> **Description of the task**
Find every line below where the string "message" shows up, and copy those lines.

Pixel coordinate grounding data:
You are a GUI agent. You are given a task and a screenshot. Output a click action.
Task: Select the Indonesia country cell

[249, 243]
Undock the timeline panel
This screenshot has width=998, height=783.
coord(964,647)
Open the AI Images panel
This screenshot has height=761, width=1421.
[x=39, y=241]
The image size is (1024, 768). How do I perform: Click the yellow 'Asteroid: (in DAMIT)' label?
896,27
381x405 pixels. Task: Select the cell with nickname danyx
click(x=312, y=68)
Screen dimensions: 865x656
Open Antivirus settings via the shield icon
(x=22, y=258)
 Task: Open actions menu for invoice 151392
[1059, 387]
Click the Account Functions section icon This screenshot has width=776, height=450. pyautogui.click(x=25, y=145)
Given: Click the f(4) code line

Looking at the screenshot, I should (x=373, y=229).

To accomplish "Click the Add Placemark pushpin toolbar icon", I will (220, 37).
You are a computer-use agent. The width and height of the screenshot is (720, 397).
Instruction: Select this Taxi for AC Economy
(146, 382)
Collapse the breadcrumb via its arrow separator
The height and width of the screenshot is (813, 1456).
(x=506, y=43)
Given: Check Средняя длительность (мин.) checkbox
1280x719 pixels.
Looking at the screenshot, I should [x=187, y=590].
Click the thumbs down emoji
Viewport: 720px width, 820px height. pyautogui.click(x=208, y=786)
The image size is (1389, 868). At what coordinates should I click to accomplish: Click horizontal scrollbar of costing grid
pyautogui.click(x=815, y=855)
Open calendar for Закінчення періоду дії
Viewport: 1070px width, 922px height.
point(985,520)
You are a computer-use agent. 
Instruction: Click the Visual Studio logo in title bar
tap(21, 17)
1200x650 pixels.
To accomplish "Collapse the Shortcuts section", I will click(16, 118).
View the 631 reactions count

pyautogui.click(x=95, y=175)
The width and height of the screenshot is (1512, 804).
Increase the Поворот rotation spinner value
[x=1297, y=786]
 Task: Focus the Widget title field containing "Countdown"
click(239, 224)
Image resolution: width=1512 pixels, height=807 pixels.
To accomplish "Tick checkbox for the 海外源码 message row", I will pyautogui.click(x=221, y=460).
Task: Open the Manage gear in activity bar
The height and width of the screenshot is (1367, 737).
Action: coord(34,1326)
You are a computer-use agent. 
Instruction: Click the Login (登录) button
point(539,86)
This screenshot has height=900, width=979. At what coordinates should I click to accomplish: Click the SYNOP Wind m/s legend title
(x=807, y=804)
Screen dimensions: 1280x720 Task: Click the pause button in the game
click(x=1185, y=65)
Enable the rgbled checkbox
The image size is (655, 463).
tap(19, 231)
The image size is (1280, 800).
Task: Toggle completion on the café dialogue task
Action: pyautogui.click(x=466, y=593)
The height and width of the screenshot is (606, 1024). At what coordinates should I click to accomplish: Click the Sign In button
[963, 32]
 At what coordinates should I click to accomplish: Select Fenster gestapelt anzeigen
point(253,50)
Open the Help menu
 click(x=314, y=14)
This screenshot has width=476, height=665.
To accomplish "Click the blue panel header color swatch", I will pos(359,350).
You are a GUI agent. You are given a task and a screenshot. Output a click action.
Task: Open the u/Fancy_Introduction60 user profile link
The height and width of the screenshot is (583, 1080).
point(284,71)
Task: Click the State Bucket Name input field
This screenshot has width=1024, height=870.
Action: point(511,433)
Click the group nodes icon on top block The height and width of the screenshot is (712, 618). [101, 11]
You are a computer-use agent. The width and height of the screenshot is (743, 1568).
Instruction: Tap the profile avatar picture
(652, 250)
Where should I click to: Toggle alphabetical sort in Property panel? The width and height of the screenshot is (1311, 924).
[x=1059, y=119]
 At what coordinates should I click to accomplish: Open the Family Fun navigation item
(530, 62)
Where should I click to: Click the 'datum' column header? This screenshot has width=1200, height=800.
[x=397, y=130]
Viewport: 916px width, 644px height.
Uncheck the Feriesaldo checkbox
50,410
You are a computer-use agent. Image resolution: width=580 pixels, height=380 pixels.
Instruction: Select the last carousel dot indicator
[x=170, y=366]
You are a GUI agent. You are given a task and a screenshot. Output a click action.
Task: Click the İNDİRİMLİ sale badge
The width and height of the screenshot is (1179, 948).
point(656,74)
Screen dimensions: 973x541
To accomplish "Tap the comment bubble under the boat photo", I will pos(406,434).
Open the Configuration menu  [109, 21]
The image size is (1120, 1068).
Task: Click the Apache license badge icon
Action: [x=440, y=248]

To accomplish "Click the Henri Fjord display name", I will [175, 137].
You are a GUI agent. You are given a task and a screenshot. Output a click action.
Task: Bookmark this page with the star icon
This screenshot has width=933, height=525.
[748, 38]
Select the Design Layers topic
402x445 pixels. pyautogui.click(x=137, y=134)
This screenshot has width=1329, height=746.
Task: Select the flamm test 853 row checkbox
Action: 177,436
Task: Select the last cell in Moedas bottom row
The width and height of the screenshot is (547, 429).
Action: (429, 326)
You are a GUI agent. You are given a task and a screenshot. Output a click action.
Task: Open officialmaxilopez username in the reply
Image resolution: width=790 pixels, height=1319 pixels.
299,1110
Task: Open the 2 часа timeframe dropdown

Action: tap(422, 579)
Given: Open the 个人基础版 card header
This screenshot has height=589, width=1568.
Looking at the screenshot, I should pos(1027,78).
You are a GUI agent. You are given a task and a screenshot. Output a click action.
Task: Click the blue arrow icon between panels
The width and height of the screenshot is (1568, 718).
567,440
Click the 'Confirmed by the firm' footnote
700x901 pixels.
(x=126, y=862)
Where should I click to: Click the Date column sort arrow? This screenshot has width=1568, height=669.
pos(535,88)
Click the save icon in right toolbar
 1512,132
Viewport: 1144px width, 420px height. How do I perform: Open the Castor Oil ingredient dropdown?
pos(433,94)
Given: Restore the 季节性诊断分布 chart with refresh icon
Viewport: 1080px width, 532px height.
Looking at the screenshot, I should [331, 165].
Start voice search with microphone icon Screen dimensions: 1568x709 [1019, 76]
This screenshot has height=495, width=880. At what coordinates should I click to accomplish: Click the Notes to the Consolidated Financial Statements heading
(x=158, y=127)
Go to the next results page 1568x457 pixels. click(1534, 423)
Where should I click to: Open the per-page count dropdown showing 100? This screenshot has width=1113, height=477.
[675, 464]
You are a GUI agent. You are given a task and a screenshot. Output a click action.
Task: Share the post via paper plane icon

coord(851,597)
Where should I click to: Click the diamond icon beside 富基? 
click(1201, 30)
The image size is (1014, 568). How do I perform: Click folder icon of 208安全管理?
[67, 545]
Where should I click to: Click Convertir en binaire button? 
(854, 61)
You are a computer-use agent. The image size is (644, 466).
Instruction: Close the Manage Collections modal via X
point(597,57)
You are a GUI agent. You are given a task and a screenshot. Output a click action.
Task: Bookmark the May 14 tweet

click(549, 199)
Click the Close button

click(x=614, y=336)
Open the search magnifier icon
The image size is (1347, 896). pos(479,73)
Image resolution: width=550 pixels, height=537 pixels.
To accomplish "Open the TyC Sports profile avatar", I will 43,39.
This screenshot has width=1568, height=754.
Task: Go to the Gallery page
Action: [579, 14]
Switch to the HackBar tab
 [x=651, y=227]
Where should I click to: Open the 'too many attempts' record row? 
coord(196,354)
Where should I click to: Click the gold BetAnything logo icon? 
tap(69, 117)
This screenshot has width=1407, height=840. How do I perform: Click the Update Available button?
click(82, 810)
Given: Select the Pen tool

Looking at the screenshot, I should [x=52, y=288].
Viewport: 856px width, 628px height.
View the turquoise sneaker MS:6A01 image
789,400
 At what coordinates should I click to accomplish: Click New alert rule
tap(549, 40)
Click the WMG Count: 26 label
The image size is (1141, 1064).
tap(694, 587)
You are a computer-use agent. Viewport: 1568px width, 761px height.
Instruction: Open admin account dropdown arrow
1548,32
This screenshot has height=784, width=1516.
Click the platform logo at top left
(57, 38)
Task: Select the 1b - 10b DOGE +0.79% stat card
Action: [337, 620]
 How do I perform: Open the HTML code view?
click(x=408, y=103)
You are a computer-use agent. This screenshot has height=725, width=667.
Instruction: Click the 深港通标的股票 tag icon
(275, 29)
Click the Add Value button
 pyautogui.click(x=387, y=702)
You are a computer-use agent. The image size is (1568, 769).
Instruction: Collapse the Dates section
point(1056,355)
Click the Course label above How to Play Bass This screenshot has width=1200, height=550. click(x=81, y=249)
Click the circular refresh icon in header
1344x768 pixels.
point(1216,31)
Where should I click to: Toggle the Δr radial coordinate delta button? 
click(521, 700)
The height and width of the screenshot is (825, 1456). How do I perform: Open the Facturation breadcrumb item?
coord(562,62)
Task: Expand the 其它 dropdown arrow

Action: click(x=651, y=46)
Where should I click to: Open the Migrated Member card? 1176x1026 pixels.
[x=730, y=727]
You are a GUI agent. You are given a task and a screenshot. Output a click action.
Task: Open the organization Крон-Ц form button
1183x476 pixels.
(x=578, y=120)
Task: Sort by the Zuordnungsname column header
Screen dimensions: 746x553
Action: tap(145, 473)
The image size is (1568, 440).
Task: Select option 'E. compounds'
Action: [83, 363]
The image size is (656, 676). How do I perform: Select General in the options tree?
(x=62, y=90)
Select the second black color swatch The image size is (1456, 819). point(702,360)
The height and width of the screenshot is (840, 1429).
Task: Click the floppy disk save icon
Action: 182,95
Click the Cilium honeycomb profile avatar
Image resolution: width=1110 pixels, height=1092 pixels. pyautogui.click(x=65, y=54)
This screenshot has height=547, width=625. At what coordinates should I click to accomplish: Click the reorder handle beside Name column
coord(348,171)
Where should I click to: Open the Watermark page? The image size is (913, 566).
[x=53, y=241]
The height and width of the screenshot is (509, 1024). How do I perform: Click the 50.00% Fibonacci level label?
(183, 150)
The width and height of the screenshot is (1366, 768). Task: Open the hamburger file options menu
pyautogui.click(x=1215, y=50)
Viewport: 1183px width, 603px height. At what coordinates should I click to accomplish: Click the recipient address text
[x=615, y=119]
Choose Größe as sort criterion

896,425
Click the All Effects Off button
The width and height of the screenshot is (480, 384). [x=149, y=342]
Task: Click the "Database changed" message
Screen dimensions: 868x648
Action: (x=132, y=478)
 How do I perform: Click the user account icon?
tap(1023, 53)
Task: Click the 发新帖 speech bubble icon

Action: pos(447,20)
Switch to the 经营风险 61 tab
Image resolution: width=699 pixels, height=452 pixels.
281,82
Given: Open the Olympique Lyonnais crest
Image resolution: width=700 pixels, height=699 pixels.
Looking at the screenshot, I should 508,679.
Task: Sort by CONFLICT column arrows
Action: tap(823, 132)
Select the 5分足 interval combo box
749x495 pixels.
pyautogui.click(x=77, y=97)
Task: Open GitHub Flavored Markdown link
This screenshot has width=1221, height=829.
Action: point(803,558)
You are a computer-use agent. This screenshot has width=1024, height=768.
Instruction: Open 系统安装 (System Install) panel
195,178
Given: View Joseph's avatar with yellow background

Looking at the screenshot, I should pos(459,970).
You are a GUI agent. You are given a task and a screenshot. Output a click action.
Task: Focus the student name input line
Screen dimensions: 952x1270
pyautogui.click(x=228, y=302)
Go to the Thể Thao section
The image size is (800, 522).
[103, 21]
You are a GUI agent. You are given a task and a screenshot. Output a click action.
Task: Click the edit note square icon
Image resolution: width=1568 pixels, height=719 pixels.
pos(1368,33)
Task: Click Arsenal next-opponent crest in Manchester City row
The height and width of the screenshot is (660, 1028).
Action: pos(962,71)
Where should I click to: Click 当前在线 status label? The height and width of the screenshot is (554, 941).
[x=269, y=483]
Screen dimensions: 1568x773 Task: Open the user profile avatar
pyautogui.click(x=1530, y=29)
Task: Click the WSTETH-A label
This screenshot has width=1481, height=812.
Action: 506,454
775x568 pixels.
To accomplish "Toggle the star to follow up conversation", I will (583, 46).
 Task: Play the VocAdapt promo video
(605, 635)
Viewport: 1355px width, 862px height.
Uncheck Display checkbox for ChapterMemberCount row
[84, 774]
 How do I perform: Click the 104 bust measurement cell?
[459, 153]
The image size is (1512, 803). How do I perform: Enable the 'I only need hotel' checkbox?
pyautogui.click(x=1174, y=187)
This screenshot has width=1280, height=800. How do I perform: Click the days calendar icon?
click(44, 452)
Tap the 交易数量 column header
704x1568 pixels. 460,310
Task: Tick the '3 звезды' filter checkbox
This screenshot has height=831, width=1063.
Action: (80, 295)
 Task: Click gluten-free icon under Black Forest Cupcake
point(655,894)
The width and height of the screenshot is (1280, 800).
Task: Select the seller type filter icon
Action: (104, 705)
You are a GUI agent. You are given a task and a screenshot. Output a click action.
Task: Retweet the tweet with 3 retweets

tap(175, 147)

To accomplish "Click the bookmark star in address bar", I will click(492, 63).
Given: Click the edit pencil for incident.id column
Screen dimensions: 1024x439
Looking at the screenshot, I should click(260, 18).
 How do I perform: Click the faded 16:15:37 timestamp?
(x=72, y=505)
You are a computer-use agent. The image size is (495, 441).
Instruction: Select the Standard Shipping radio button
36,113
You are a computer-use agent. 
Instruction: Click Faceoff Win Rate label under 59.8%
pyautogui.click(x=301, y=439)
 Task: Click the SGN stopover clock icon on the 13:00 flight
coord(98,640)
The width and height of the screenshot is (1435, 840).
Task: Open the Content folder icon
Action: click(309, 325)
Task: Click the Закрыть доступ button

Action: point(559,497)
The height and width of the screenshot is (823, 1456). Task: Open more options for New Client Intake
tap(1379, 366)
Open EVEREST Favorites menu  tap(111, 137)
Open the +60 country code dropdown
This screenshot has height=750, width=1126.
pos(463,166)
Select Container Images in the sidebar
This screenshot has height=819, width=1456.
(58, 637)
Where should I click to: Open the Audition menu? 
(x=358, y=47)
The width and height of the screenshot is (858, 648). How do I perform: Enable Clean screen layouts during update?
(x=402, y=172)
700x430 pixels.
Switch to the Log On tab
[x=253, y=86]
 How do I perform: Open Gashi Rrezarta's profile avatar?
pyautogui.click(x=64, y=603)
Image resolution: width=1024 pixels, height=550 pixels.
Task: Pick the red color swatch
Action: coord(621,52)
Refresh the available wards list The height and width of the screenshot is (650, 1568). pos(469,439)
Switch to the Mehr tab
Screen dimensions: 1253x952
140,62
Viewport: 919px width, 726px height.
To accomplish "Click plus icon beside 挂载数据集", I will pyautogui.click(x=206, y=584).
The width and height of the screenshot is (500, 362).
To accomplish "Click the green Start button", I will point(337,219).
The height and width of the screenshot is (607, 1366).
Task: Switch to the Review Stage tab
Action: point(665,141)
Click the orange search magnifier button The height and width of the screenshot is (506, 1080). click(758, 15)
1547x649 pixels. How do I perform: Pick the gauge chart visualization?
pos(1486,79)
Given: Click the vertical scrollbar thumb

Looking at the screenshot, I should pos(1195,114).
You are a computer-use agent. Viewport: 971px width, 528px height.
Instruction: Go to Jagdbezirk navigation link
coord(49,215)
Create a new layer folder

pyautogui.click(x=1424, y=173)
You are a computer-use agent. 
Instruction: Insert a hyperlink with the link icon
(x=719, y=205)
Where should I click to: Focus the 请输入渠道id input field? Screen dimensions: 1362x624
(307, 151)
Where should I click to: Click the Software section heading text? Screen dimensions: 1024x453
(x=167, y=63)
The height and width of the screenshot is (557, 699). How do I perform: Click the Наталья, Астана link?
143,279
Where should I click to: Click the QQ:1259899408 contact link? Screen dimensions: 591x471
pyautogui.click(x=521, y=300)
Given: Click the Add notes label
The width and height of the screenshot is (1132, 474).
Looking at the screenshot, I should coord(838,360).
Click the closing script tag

> **Solved exercise**
To accomplish "Tick checkbox for the 海外源码 message row", I will pyautogui.click(x=221, y=460).
Task: Click the "Database changed" message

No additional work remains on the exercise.